I met Dr. Khayum shortly after he became dean of the USI College of Business. We continued to cross paths at various community events, and when I was extended an invitation to join the Board of Advisors, it was an easy decision. Observing, and in a small way helping with the growth of, the College of Business and the University has been very rewarding.
When the college became the Romain College of Business, it was fitting because it is hard to find a more ardent supporter of USI than Ron Romain. I have known Ron since Little League baseball. I have experienced firsthand his commitment to make the Romain College of Business the best it can be.
What attributes make a person successful in your industry?
First and foremost, ethics. Without ethics, you may succeed in the short run but eventually it catches up to you. Good communication skills are needed to clearly state your ideas and vision. Perseverance is required because things are not always going to go your way. If it is important, you need to continue pushing forward. Self-confidence in yourself and your ideas, and the courage of your convictions to speak up when it is easier to just go along. Be empathetic to those around you. The most successful people are those who care about, and are concerned for, the people they work with, their friends, their community. Be fair in how your treat others and be aware of how your conduct is perceived by others particularly in difficult situations.
What is one thing you wish you knew when you were in college?
In my case, it was how to balance the social and the academics. I didn't do a particularly good job on the academics. My parents did say "Bill learned a lot about life". I should have had a little more focus on my studies.
What advice would you give a recent college graduate?
Your education does not stop now that you have graduated. Learn from the people around you. Even the people you may not like can teach you valuable lessons. Get involved in your community in some way. Join a board, coach, do something that gets you out of your work environment and allows you to relax.
There is a balance between work and life. When you are starting out, your work life will inconvenience your family life. You have to find the right balance, but be aware to grow in your career because it most likely will affect your family life.
Have some fun in what you are doing. Nothing is worse than working in a job you do not like. We all have our bad days. If every day is a bad day, then you are probably not where you need to be.

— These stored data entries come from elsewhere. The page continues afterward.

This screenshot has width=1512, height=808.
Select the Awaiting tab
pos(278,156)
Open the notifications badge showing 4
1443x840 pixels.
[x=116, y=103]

What are some of the challenges you see your industry facing in the short-term and in the long-term?
In the building materials business, I am seeing continued consolidation. I do not foresee this changing until we have another substantial downturn.
Finding people is a challenge in our industry. There are a number of great opportunities in the building supply business for top notch people. We need to do a better job of advertising these opportunities.
What's the most effective daily habit you possess?
I firmly believe in the power of ''management by walking around". I try to walk through our facilities 2-3 times a week. This interaction with staff and team members allows me to connect with the front line on business concerns and family issues. I can't count the number of times a vendor or customer has commented that I know everyone's name. It is important to me that I know something about the people who make Lensing successful.
What factors do you consider most often when planning for the future?
How do we stay profitable? How do the decisions we make impact the business 3-5 years from now? What is the impact on the family? What is the impact on the families of the 145 individuals we employ? What is the impact on our customers? Who are our customers/vendors now, and who will they be 3-5 years from now? How do we make changes? How do we communicate what we do to the various stakeholders? How do we find the right people to take us where we need to go?
What topic could you spend hours talking about?
Family businesses. I have been living it my whole life. Family businesses do not get the publicity that large publically-held corporations do although they are the backbone of our country. Family businesses create jobs and they create wealth. We support community services and not-for-profits with products, dollars, and talent. On the whole, we do a poor job of publicizing the importance of these activities, or the contributions made by family-owned businesses.
Spending holidays with the family members you work with and with shareholders means you are probably talking about the business, or some aspect of it, at most gatherings. In many cases the business holds the family together; and in others, it is a wedge that can split it apart. I could go on and on.